A group of students, saying the school hasn't responded quickly enough to allegations by “many girls” against the same young man, launched a website Monday to publicize their requests and the detailed allegations.

Just two days later their petition had gathered more signatures than the size of McGill’s student body, which is about 40,000 students strong.

“McGill’s senior administration was recently made aware of alleged sexual misconduct on campus. As soon as we became aware, we began looking into the matter,” McGill wrote in a tweet in the late afternoon on Wednesday.

It added several messages about where students can file reports and seek help, ending with a tweet about privacy restrictions.

“As with any other university in the province, McGill is not legally permitted to divulge any information that could reveal personal information about any member of the McGill community, involving a student, faculty or staff member,” the school said.

A document included in the students’ website included narrative accounts by five students about exactly what they’re claiming. 

Two of the five are allegations of rape while they were extremely intoxicated, in one case while, the student wrote, she was so drunk she was throwing up. 

One of the students behind the petition – not one of those who claimed to have been assaulted – told CTV News in an email that there are more allegations that haven’t been published.

“These stories are only those of the people ready to come forward and share,” she wrote in an email.

None of these claims has been tested in court. 

CTV News isn’t naming the student facing the allegations, nor is it linking to the students’ document, since it contains his name. He hasn’t been charged nor has he responded publicly to the allegations. 

The alleged assaults all appear to have happened mostly in McGill residences and mostly among students who just arrived at the school this September.

The petition took issue with a lack of consequences from the administration so far.

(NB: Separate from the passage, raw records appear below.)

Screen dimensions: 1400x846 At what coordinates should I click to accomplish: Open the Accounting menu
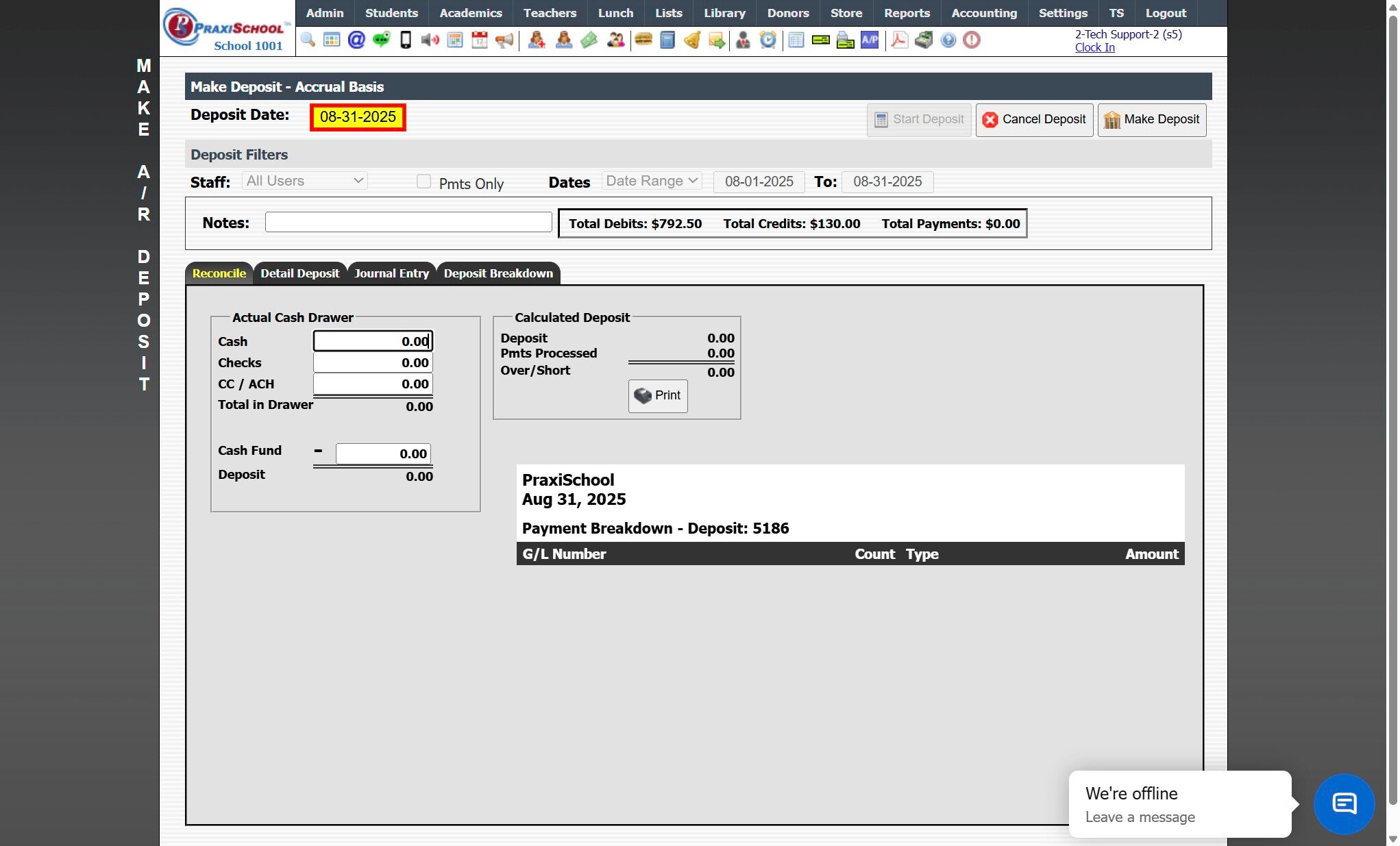pyautogui.click(x=984, y=13)
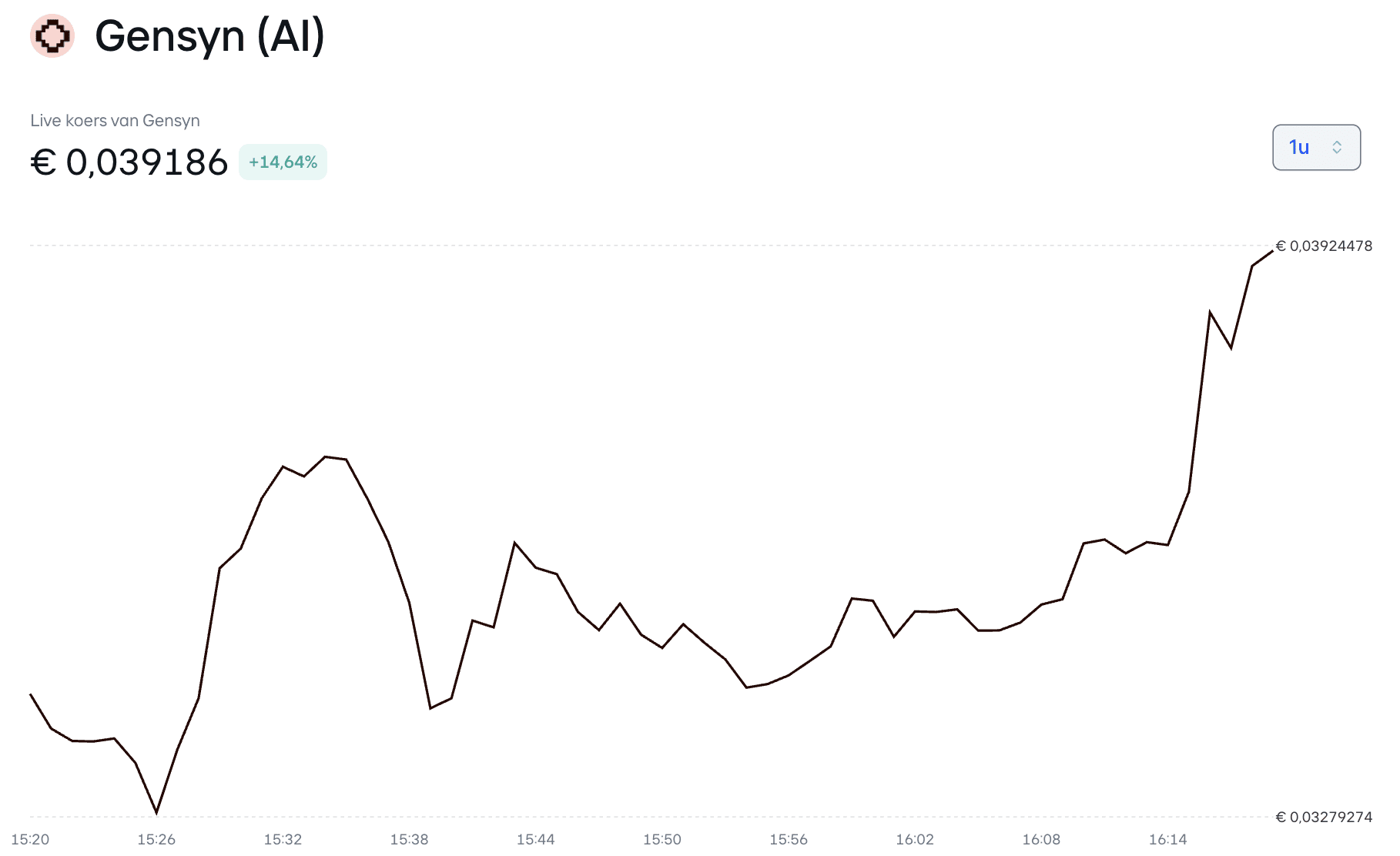Click the 15:50 time axis label
Screen dimensions: 1400x856
(x=662, y=839)
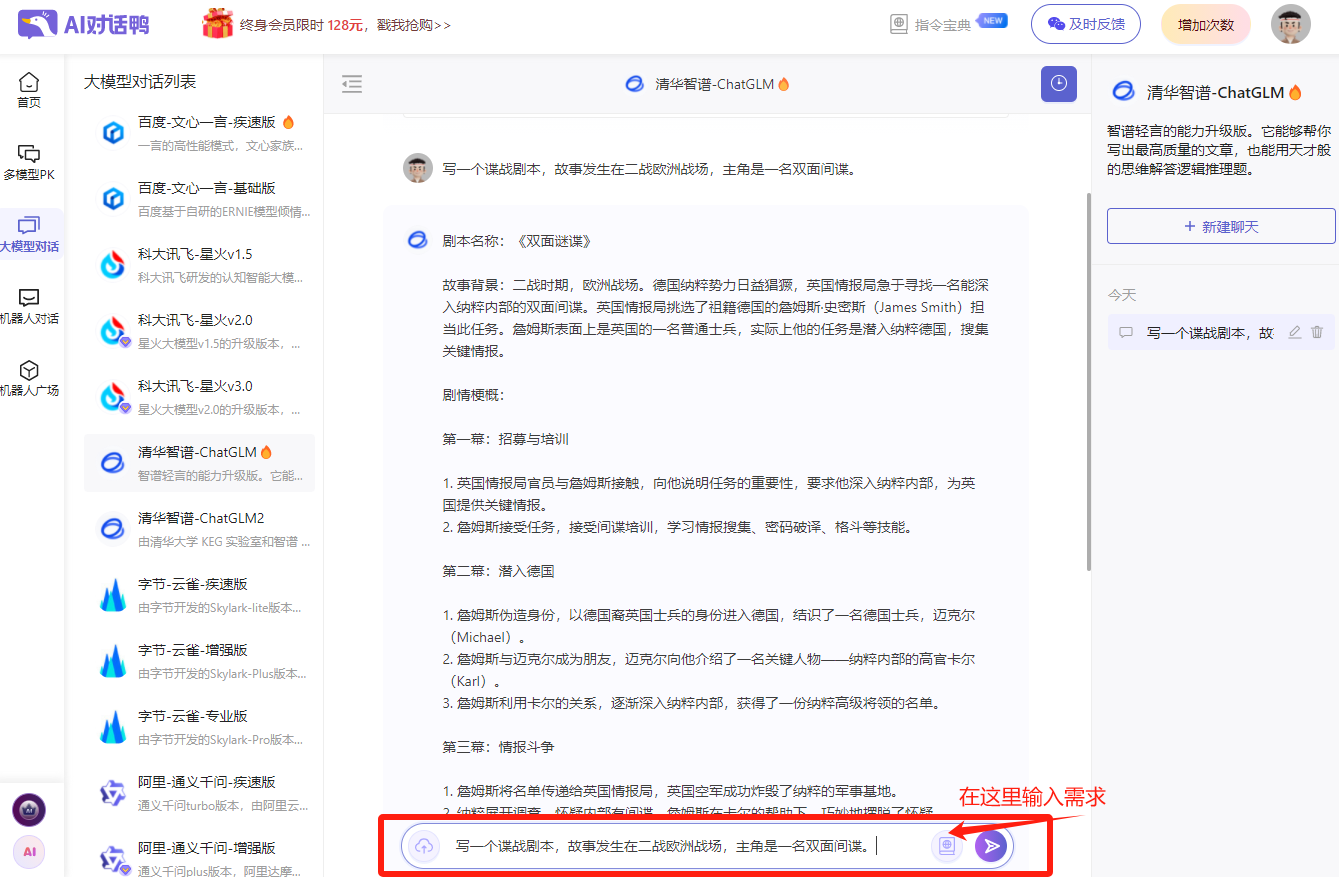Viewport: 1339px width, 877px height.
Task: Open the prompt template icon beside send button
Action: pos(946,845)
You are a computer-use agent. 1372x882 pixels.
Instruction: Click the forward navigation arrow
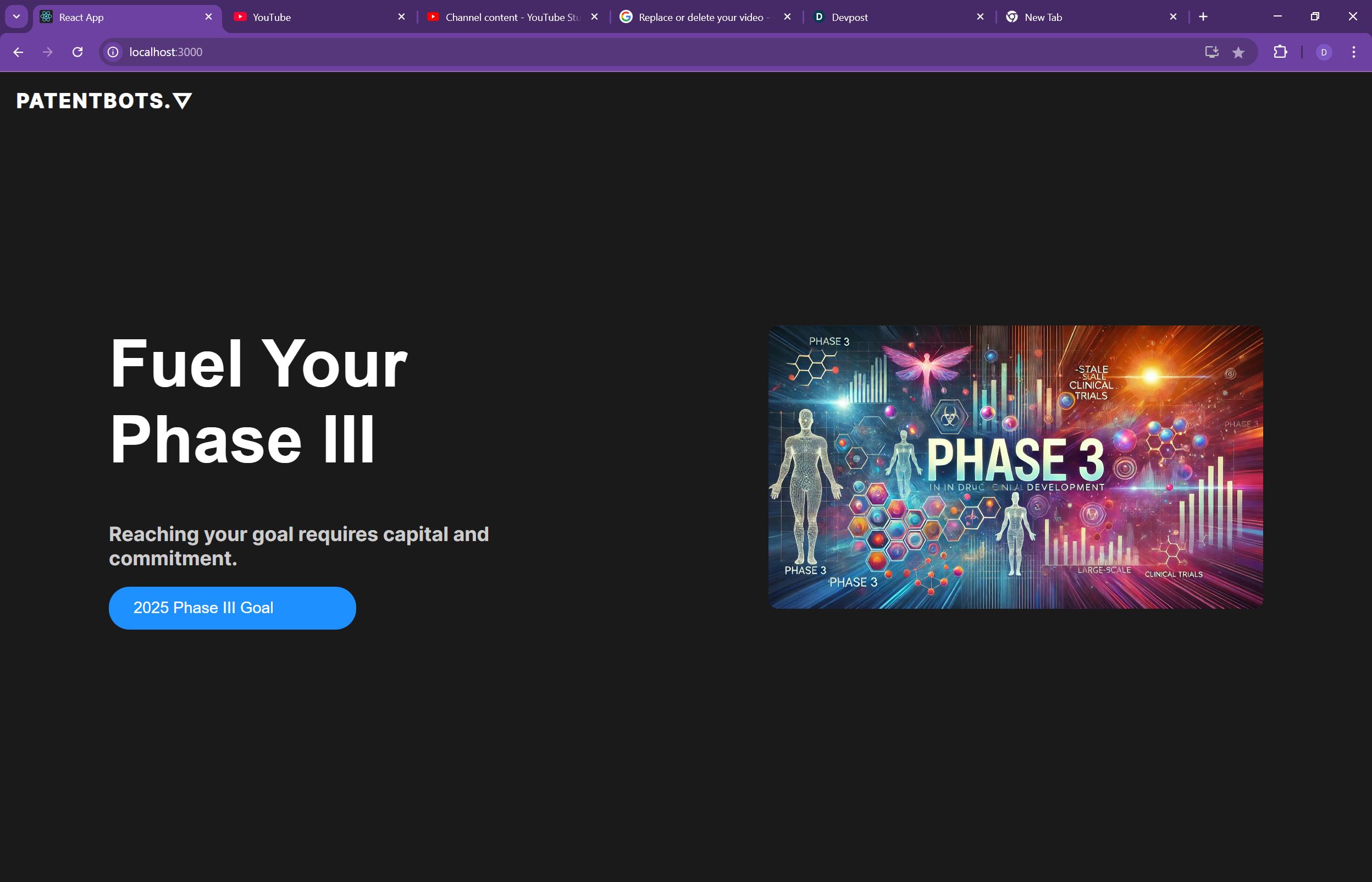click(x=47, y=52)
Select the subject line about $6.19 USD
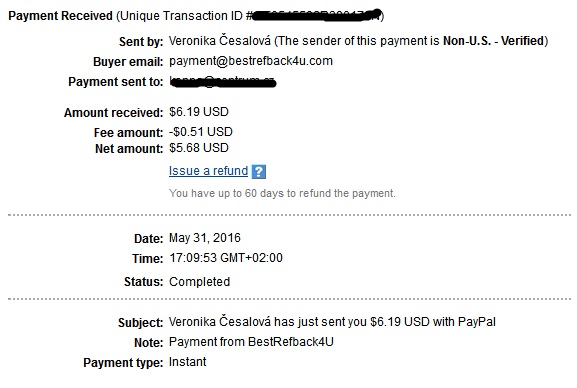Screen dimensions: 577x388 tap(332, 322)
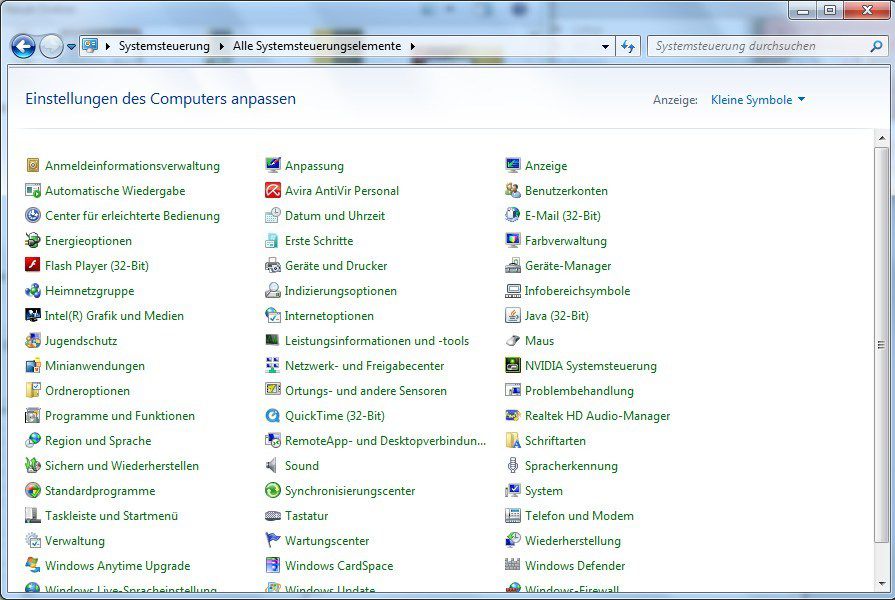Screen dimensions: 895x600
Task: Click Systemsteuerung in the address bar
Action: coord(163,46)
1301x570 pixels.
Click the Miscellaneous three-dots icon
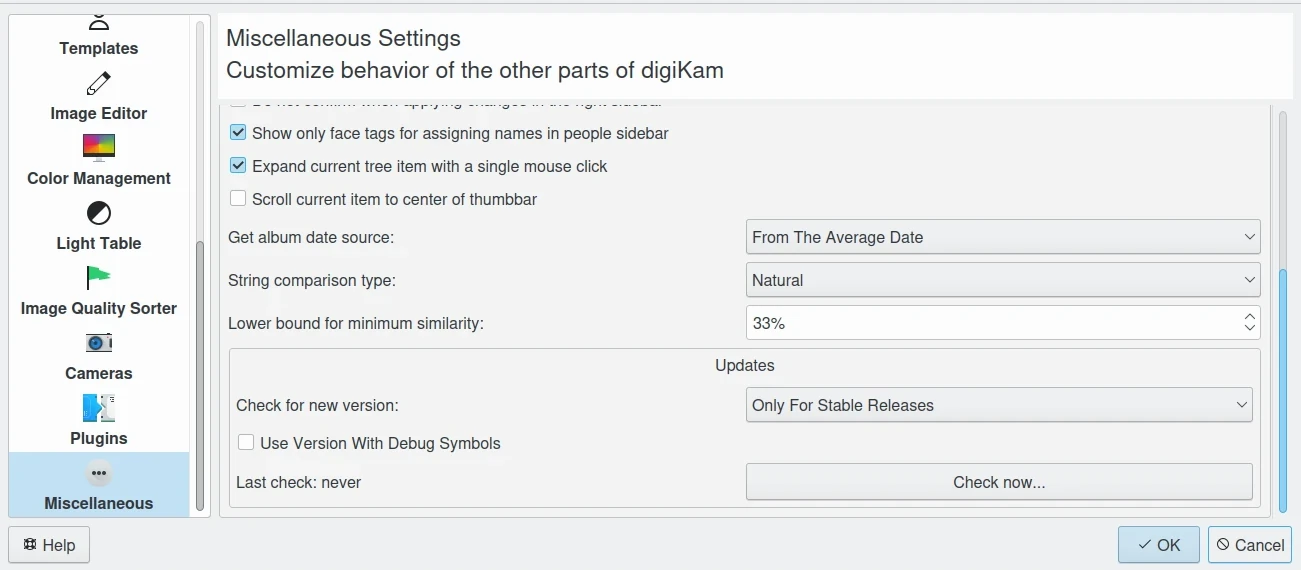tap(99, 473)
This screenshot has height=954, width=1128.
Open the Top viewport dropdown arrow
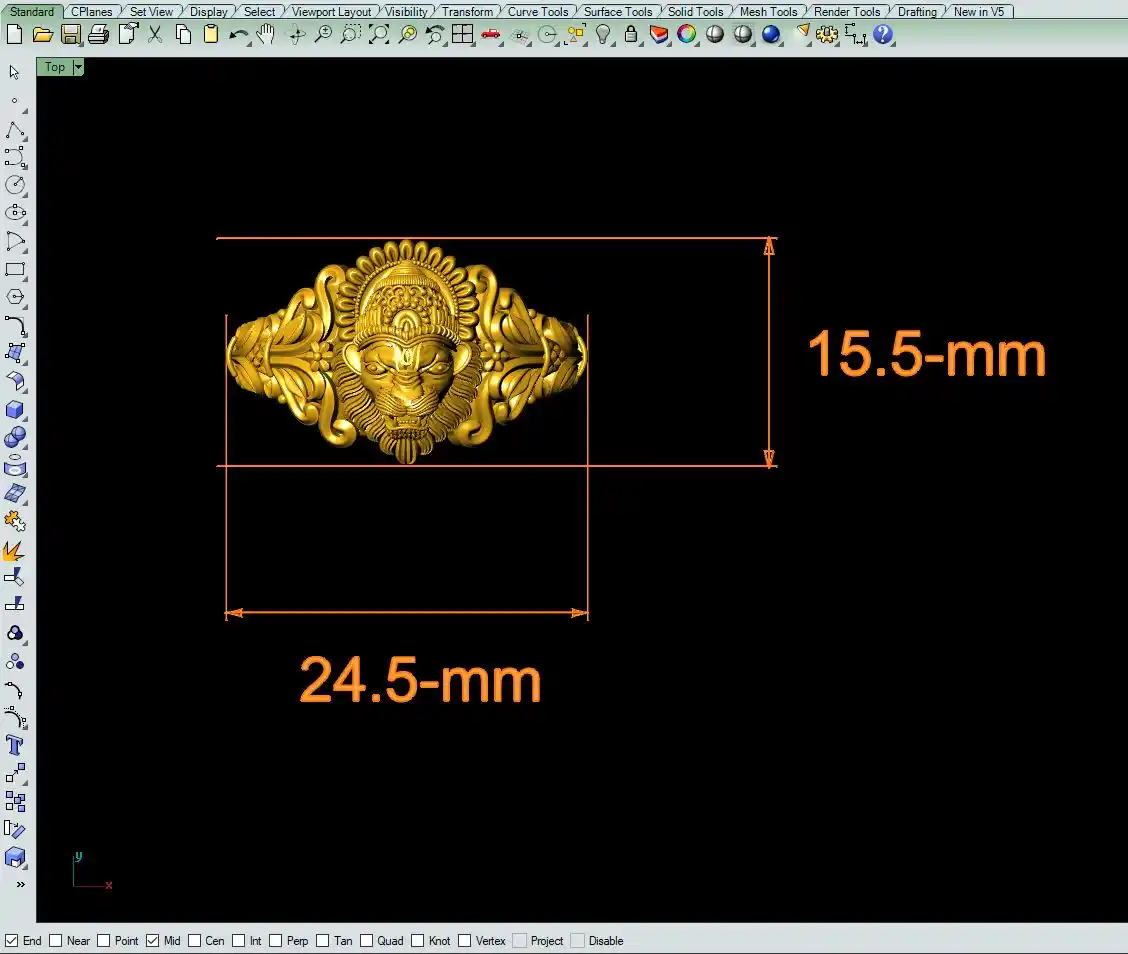click(x=78, y=67)
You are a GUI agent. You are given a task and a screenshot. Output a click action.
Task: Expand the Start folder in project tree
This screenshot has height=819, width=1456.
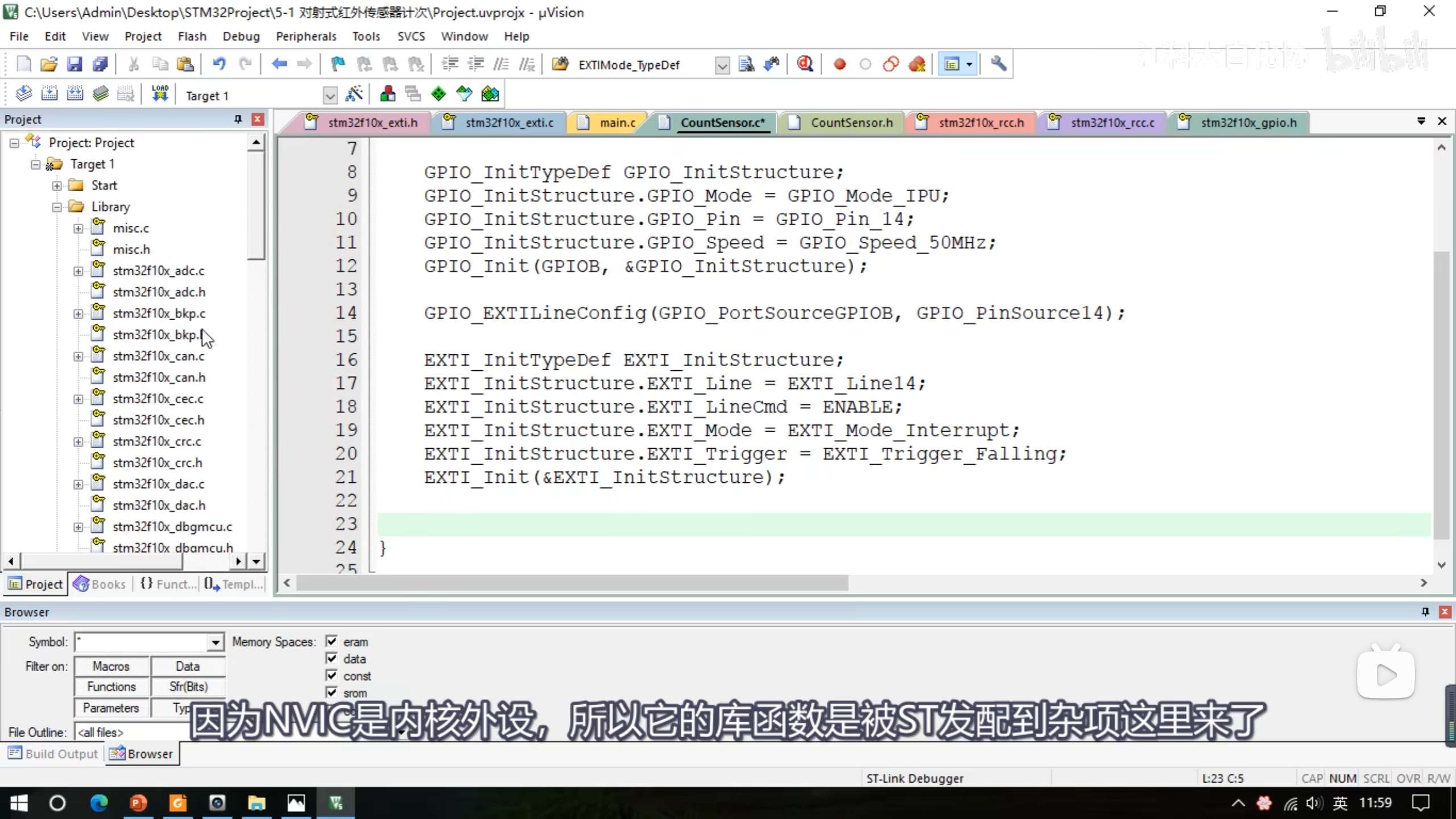57,186
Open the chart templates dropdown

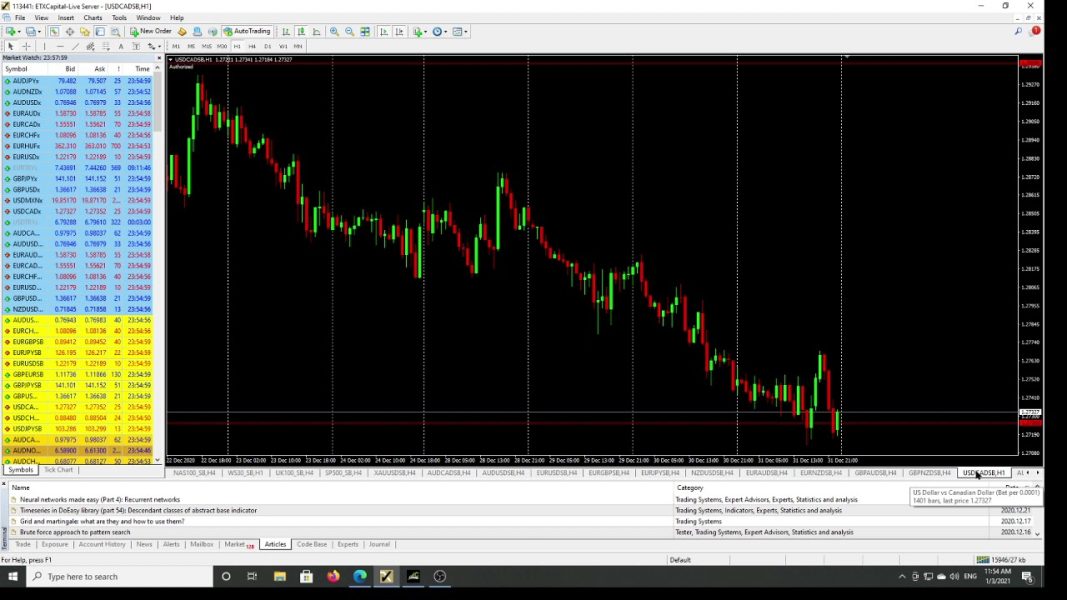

“These crimes have happened on McGill campus, in McGill residences, and there have been zero repercussions for the predator despite McGill’s knowledge of the situation,” it said.

The student organizer, who didn't identify herself by her full name, told CTV News that she believes McGill was first alerted to the allegations "several weeks ago," but that it could have been as recently as early December. 

But she said that at her student residence -- the same one where the young man facing the allegations lives -- "fear and paranoia" took hold as the stories circulated and it remained unclear what steps the school was taking.

"The fact that we were not made aware if he was or was not going to be removed from the residence, at least for the time being while an investigation is undertaken, is horrifying," she wrote in an email, "leaving first year students without the security and certainty that we need when we are living by ourselves for the first time."

The petition was circulated widely around Montreal, reaching students at other schools, and was also signed by some students’ parents, among others.

The day after it was released, the student wrote, McGill responded to the organizers with "an email sent near midnight on Tuesday simply stating that they are aware of the 'alleged sexual misconduct on campus' and that they are looking into it."

She said that "for many, this is frankly too little too late," and seemed like a way of "placating" people who had taken to social media to criticize the university.

She said, however, they were "astounded" by the response to their website.

"We want everyone to know how grateful we are that we have tens of thousands of supporters across North America... and we hope that the momentum doesn’t stop with McGill University."